Every Rose has his thorn
Alan Askew, the Wimberley Republican who is running on a conservative-Christian platform against state Rep. Patrick Rose, D-Dripping Springs, probably never dreamed he'd see his name in a national gay and lesbian publication, but what else did he expect after receiving an endorsement from the anti-gay Rev. Jerry Falwell?
The Advocate made a note of the endorsement in its Oct. 12 online edition, drawing on Falwell's comments published the day before in the Statesman. "This boy's got moral values and Christian leadership on his heart," the Moral Majority leader is quoted saying of Askew when he spoke in Austin. "Pray for him." Whether the power of prayer will carry the day for Askew against the District 45 Democratic incumbent, who has more than half a million campaign dollars in the bank, is one of those known unknowns in a swing district that tends to move in mysterious ways come election time.
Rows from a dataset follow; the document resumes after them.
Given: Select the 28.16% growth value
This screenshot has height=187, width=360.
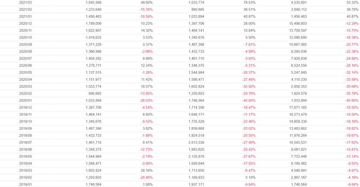Looking at the screenshot, I should [x=147, y=170].
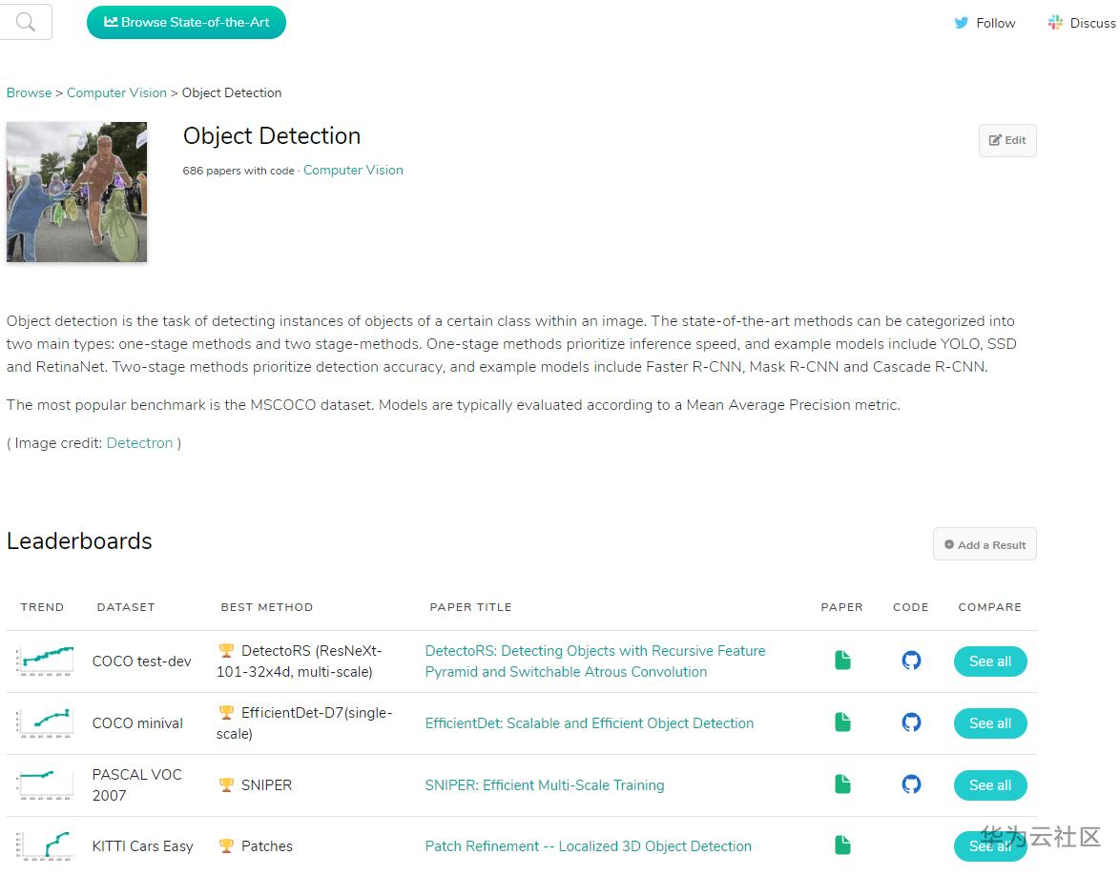Image resolution: width=1120 pixels, height=875 pixels.
Task: Open the Slack Discuss link
Action: coord(1082,23)
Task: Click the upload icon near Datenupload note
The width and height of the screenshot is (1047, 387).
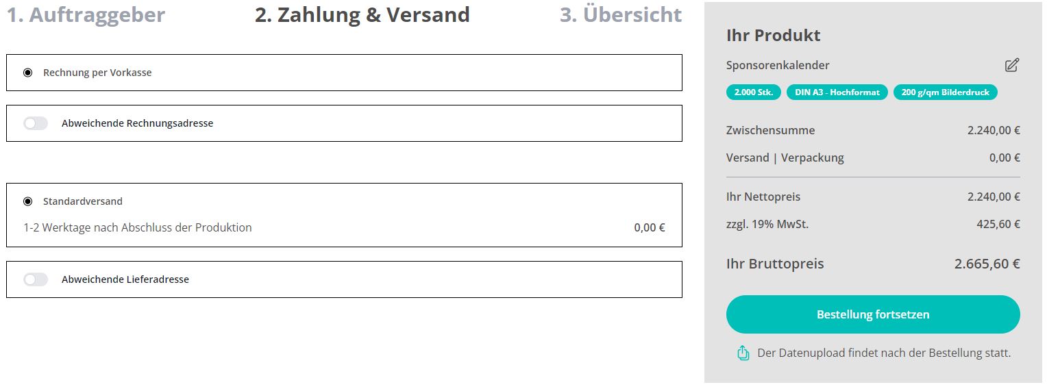Action: click(743, 353)
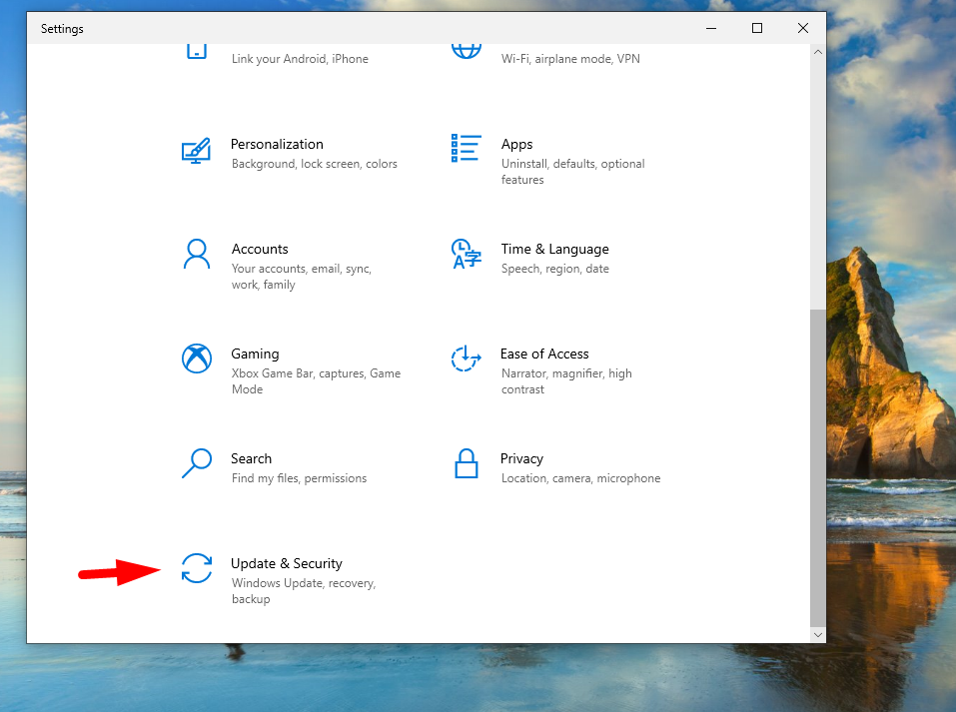Click the partially visible Phone icon

[196, 50]
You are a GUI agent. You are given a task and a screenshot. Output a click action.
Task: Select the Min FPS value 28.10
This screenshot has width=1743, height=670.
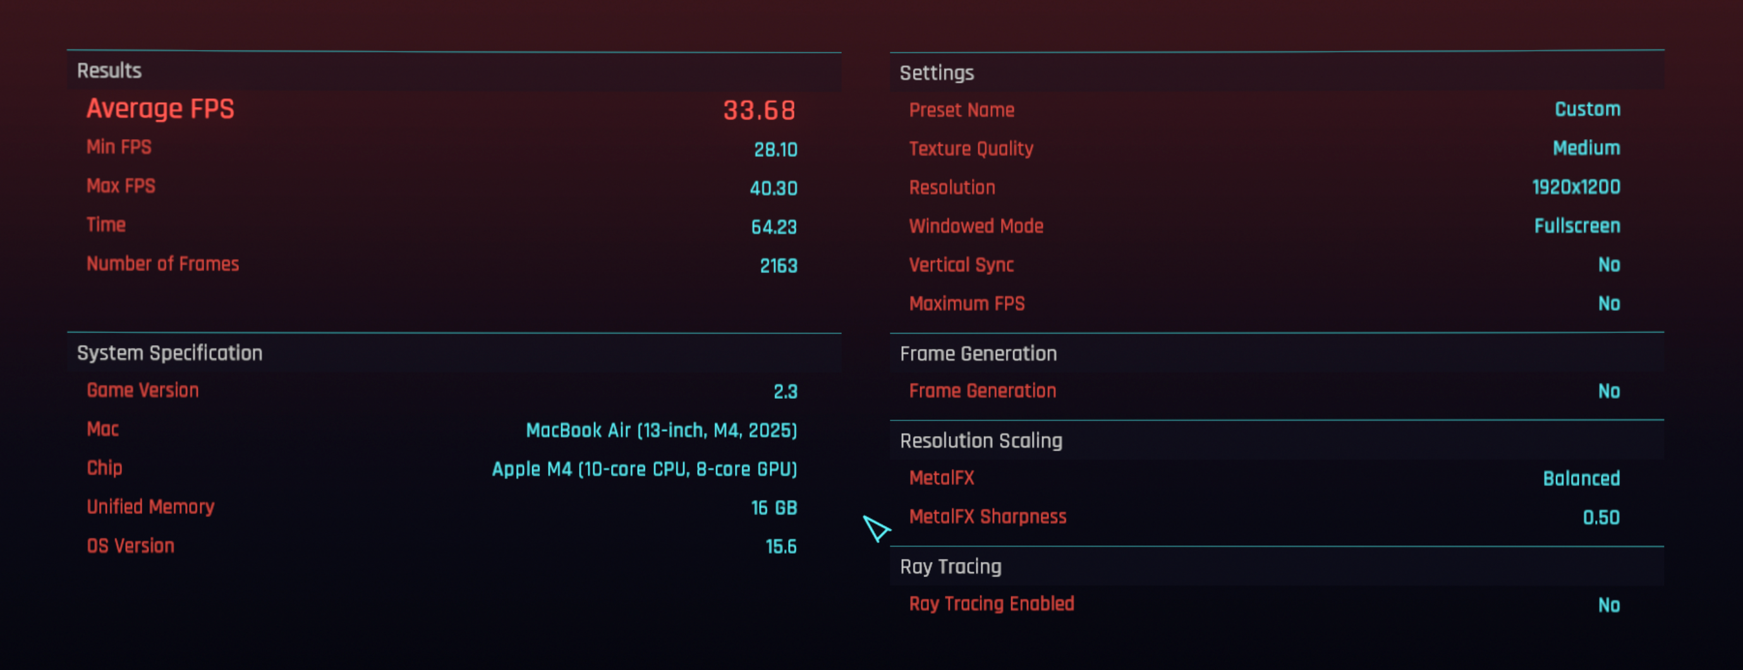pyautogui.click(x=775, y=150)
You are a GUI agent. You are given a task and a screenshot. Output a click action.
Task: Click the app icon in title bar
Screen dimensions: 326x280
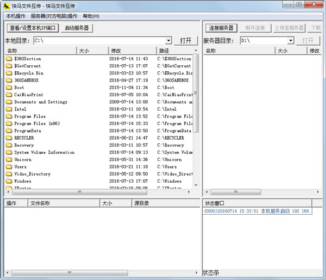7,5
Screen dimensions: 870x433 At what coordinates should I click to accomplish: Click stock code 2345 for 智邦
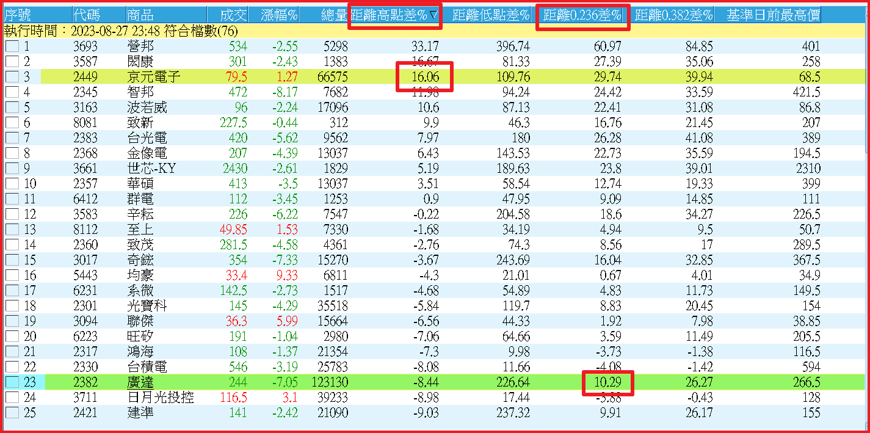[87, 92]
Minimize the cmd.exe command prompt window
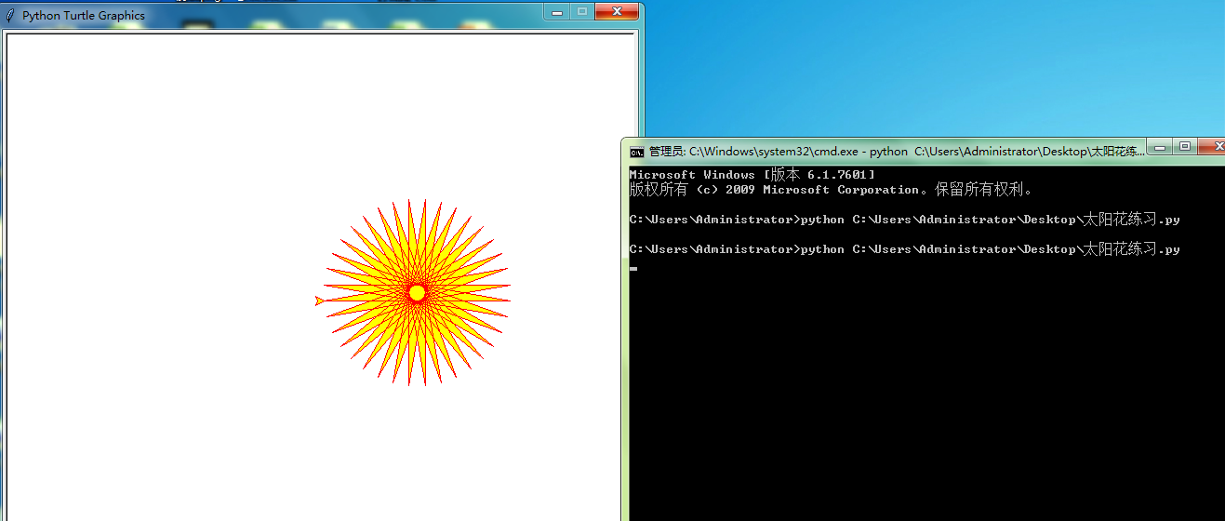 coord(1159,146)
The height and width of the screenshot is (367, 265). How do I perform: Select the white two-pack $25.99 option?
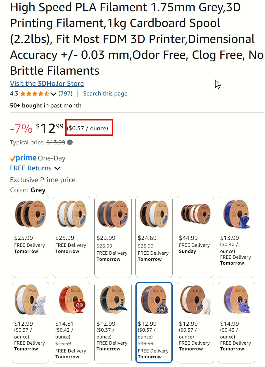(72, 237)
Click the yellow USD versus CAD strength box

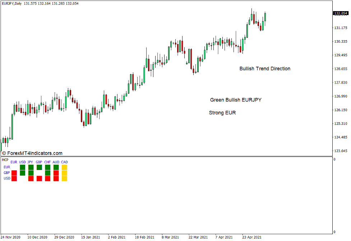(x=64, y=178)
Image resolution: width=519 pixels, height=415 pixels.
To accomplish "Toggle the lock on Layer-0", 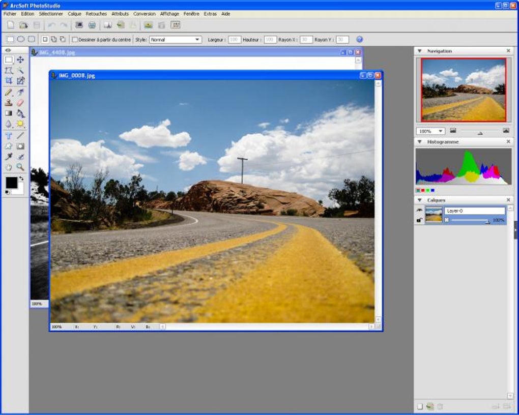I will [x=419, y=220].

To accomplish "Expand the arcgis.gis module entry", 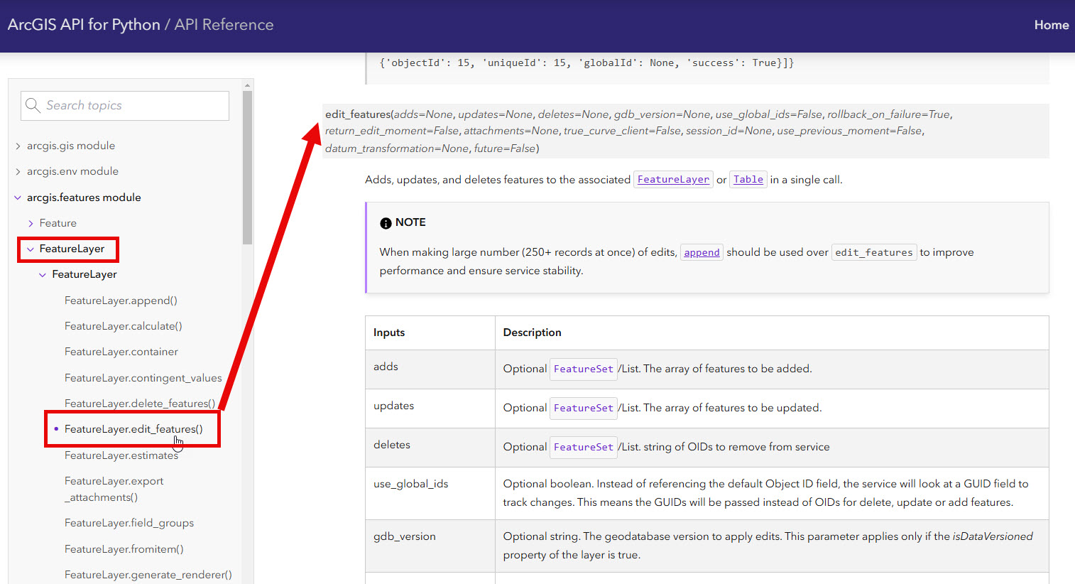I will click(17, 145).
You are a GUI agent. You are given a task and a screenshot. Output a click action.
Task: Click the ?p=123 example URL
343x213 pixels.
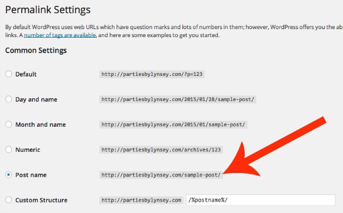[152, 74]
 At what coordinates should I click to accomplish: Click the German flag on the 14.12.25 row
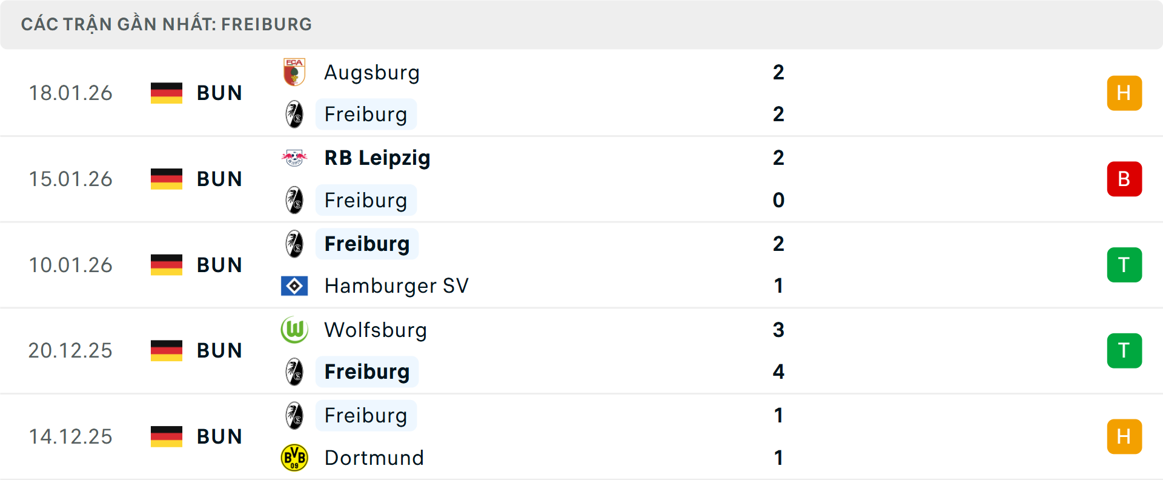(x=167, y=436)
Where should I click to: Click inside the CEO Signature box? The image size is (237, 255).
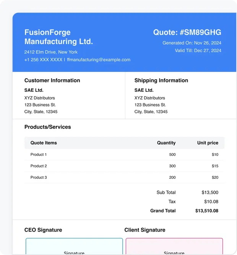(x=74, y=247)
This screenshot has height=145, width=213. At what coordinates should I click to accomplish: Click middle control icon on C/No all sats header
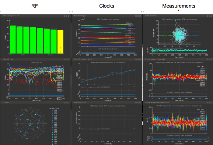coord(66,59)
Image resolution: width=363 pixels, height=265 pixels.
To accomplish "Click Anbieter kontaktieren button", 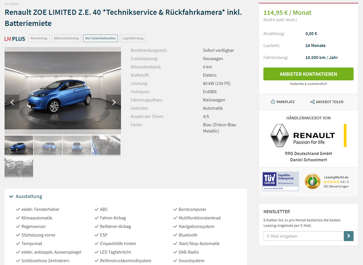I will point(308,74).
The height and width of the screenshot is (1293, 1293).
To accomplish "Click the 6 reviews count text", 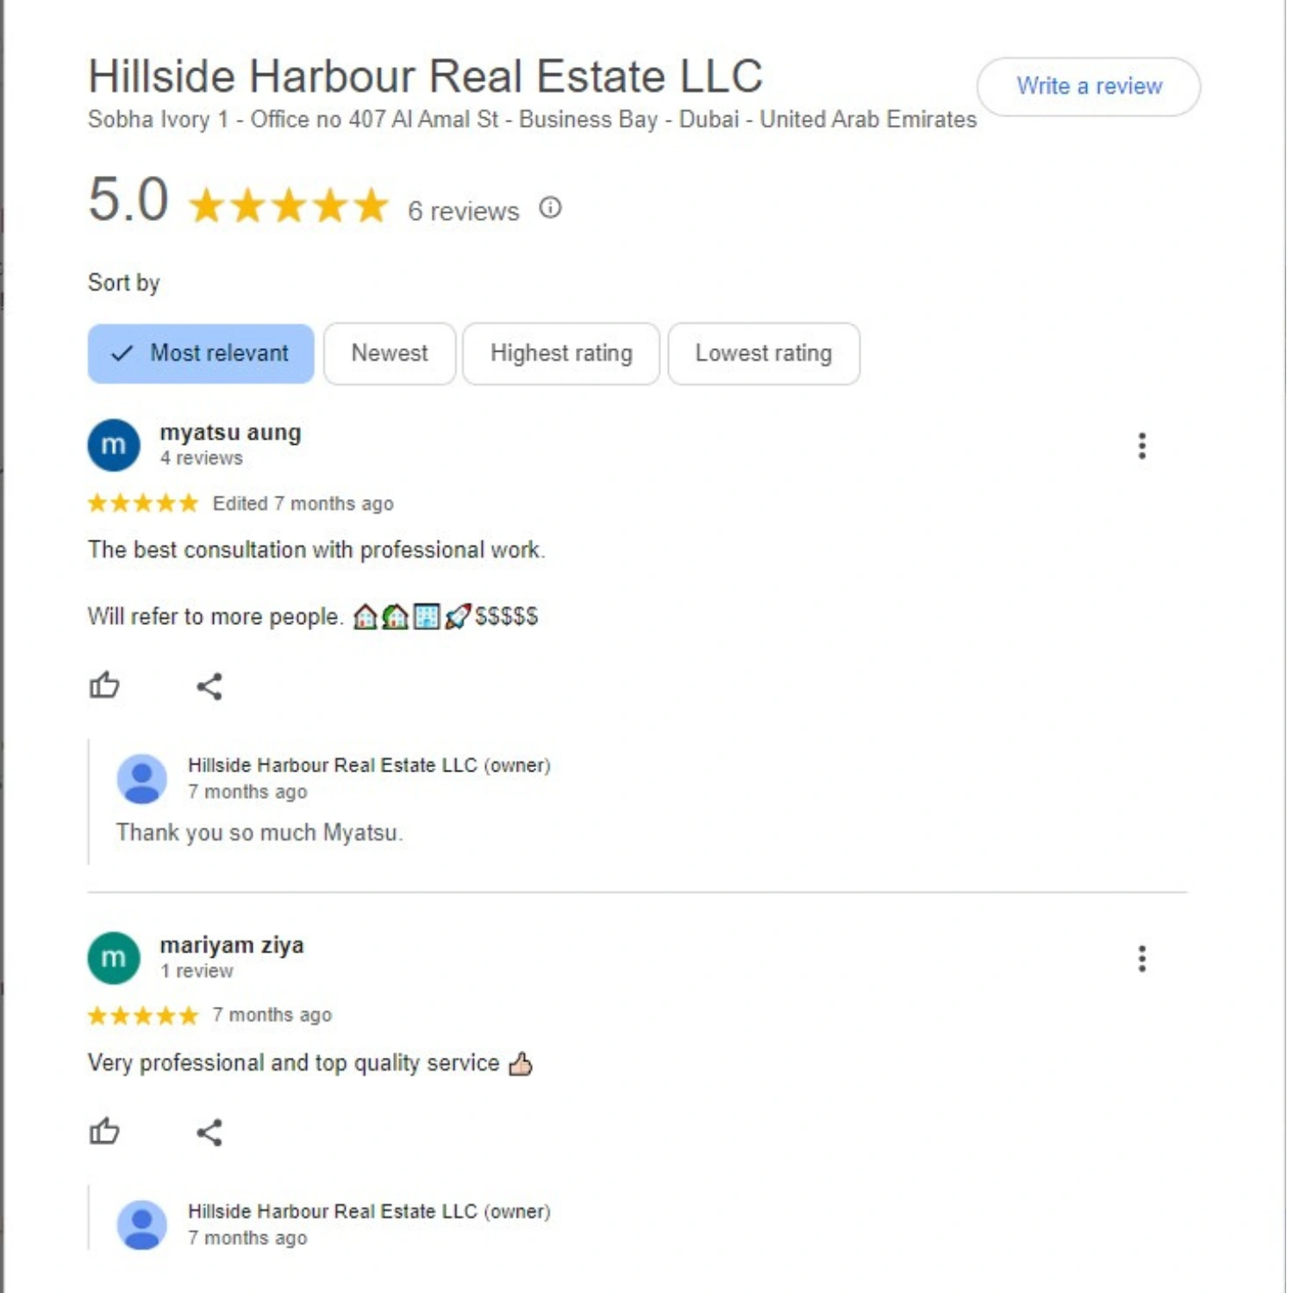I will [x=464, y=211].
Two years ago, Rose, then just 23, won by 335 votes in a down-to-the-wire count against Rick Green, an incumbent Republican whose own Christian values came under question following some well-publicized ethical transgressions. The Rose victory was one for the books in this district that covers Hays, Blanco, and Caldwell counties, and the Rose-Green matchup became a case study in Texas politics in the Paul Steckler documentary Last Man Standing.
Even as a Democrat trying to win re-election in a GOP-friendly region, it may be that Rose has better standing in District 45 than GOP Reps. Todd Baxter and Jack Stick have in their Austin districts. As Republican consultant Bill Miller said, Rose "recognizes that he's being challenged in a serious way, and he's taking that very seriously." But between Rose, Baxter, and Stick, it's Rose who faces the least threat, Miller added. On this, Miller and Democratic strategist Kelly Fero agree. "Patrick," Fero said, "is blessed with a radical, right-wing extremist as his opponent." Askew, at 29 only four years older than Rose, is a graduate of Falwell's Liberty University in Lynchburg, Va.; his father, Neal Askew, sits on the university's board of trustees.
Rose's weak spot is the fact that trial lawyers are still seething over his vote for tort reform early in the regular session, while most other House Democrats opposed the measure. Trial lawyers supported and contributed to Rose's campaign in 2002, but their enthusiasm for the freshman went out the window as soon as he cast that vote. While some trial lawyers, like state Democratic Party leader Charles Soechting, are willing to write off Rose's action as a rookie error in political judgment, some have gone as far as contributing money to Askew, though he, too, supports tort-reform measures. (Rose, for his part, defends his vote, which he says reflects the sentiment of his district.)
But even with that, Askew has been no match for Rose when it comes to the ability to fundraise large sums of cash. Askew's family has provided a total of $270,000 to his campaign coffers through September, and his last filing with the Ethics Commission shows he has $56,842 in the bank. Rose has almost 10 times that much $566,478 in available cash, according to his campaign reports. The two sides point fingers where money-in-politics is concerned. Askew suggests Rose is forming allegiances with the more generous and influential lobbyists. Rose's campaign predicts Askew's family financial sources will pony up additional cash between now and Election Day, and says Askew expects to buy his votes instead of earning them the old-fashioned way, by knocking on thousands of doors and showing up at candidates debates. Askew skipped three fairly significant debates in the district during the month of September, including one sponsored by a homebuilders' association even though Askew himself is a homebuilder who also manages his family's ranch in Blanco.
Still, Askew has drawn money and vocal support from Republican leaders and party activists, and Agriculture Commissioner Susan Combs sang his praises at his campaign kickoff event. He has been endorsed by far-right organizations like Texas Eagle Forum and the Texas Alliance for Life, and has further rallied right-wing support to his corner by drawing attention to Rose's vote against the Women's Right to Know Act, a coup of the House's right-wing faction that effectively weakened a woman's right to choose. The law calls for women to undergo a waiting period before an abortion, during which time they are supposed to peruse graphic anti-abortion materials that physicians and health centers are required to provide.
But Rose has backing in traditionally conservative corners as well, including the Texas Farm Bureau, the Combined Law Enforcement Associations of Texas, and the big clincher for every Central Texas native running for office the National Rifle Association.